Críticas,  Literatura

Resenha | Textos cruéis demais para serem lidos rapidamente

Lançamento da Globo Alt para o fim do ano, Textos cruéis demais para serem lidos rapidamente, ou, carinhosamente, TCD, é um livro de 304 páginas, dividido em quatro partes, que fala um pouco sobre exatamente aquilo que evitamos: fuga, vazios, despedidas, abandono; e sobre a contra corrente que grita que sentir demais não é negativo.

Baseado na página do Facebook o livro traz textos curtos e longos, com muitos parágrafos e sem parágrafo algum, escritos por Igor Pires— todos intercalados por ilustrações simples, mas muito significativas de Anália Moraes, artista multitalentosa que também ilustrou o maravilhoso livro de Gaía Passarelli.

TCD segue a linha de nomes do mesmo gênero como Frederico Elboni, Ique Carvalho, Zack Magiezi, Lucão e Matheus Rocha. Seus textos são sobre a vida e a realidade, sobre amores que não dão certo e sobre aquele único amor que precisa seguir intacto — o próprio. É sobre recomeços, tentativas, sobre exaustão e momentos que não queremos nada além de ficar deitados em nossa cama, vendo a vida passar.

“este texto é pra te alertar que a gente segue independente de.”

A leitura, feita em um dia, é fluida e muito poética; não por palavras que rimam, mas a forma de escrever em si. Sem dúvida, toca o nosso coração de um jeito único, ainda que não necessariamente pacífico. Essa não é intenção do livro, por sinal. E eu não teria nenhum problema com isso se o tom empregado nas palavras não fosse tão negativo.

Às vezes penso que o mundo já é cruel demais para que fiquemos mergulhados em pensamentos tão tristes. A identificação é natural — quem nunca sofreu por um amor não correspondido? Ou que foi correspondido por um tempo limitado?

Quem nunca se viu em posição de algo não fazer mais sentido e precisar tomar uma atitude?

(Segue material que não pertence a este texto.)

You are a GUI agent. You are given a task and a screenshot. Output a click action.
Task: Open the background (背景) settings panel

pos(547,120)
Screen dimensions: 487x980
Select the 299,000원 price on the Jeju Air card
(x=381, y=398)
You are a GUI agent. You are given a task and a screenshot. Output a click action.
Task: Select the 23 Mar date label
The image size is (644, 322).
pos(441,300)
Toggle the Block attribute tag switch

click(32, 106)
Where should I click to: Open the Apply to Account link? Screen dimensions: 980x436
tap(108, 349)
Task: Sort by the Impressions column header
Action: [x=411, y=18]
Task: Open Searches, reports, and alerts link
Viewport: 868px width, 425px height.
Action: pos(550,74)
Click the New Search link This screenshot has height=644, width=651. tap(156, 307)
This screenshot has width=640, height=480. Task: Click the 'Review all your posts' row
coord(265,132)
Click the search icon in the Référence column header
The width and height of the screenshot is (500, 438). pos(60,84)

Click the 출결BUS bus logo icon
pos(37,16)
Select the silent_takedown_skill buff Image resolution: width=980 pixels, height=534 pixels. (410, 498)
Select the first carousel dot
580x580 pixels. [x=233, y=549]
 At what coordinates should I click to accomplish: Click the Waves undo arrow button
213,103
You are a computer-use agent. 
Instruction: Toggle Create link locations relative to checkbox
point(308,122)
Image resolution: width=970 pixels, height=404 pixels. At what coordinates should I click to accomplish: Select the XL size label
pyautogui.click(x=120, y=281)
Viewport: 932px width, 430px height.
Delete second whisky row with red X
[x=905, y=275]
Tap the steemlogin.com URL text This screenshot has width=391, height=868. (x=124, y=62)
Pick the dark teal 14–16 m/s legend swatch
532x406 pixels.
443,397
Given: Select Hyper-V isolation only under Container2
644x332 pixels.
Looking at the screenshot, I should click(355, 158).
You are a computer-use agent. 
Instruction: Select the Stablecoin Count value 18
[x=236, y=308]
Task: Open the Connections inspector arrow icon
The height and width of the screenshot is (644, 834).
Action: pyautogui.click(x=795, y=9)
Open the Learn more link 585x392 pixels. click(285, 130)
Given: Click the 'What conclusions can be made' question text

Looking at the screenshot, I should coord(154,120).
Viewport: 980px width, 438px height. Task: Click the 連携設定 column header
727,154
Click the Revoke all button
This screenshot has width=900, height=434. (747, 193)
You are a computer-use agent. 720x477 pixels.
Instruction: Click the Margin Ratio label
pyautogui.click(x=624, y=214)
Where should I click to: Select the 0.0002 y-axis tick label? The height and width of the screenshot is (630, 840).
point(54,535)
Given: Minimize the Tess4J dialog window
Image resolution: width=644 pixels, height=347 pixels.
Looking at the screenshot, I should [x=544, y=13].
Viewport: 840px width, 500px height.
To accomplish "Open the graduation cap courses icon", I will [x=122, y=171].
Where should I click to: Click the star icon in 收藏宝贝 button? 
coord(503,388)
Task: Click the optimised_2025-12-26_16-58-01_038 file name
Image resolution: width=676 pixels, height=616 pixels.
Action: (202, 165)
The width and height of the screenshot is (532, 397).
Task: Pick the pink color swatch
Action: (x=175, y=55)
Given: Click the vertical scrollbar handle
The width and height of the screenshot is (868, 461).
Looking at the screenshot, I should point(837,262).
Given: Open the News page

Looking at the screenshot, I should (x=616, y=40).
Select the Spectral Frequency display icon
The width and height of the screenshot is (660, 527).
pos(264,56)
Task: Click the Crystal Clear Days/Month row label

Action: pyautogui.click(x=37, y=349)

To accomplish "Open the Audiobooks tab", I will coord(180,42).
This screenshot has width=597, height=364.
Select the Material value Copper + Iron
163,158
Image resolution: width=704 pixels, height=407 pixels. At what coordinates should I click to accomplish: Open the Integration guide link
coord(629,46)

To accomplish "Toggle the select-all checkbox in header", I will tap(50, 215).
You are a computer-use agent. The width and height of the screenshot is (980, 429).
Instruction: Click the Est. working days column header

Pergunto-me quantas pessoas não pensaram em fugir por uns tempos, ficar desconectadas deste mundo — , todavia nem sempre é dela que precisamos.

“porque o amor existe pra te provar que seu sistema não falhou.”

Em tempos de depressão e ansiedade, ambas que já fizeram e fazem parte da minha vida de diferentes formas, procuro algo que me faça ter esperança, não que me deixe mais crente que, no fim das contas, nos restam despedidas e abandonos.

Não me entendam mal, é importante que se fale sobre o assunto, que se pense a respeito, que ambos sejam encarados de frente. É importante que não nos sintamos tão sozinhos. E é importante entender que somos nossos melhores amigos, e que precisamos cuidar de nós mesmos da mesma forma que cuidamos de quem amamos de todo coração.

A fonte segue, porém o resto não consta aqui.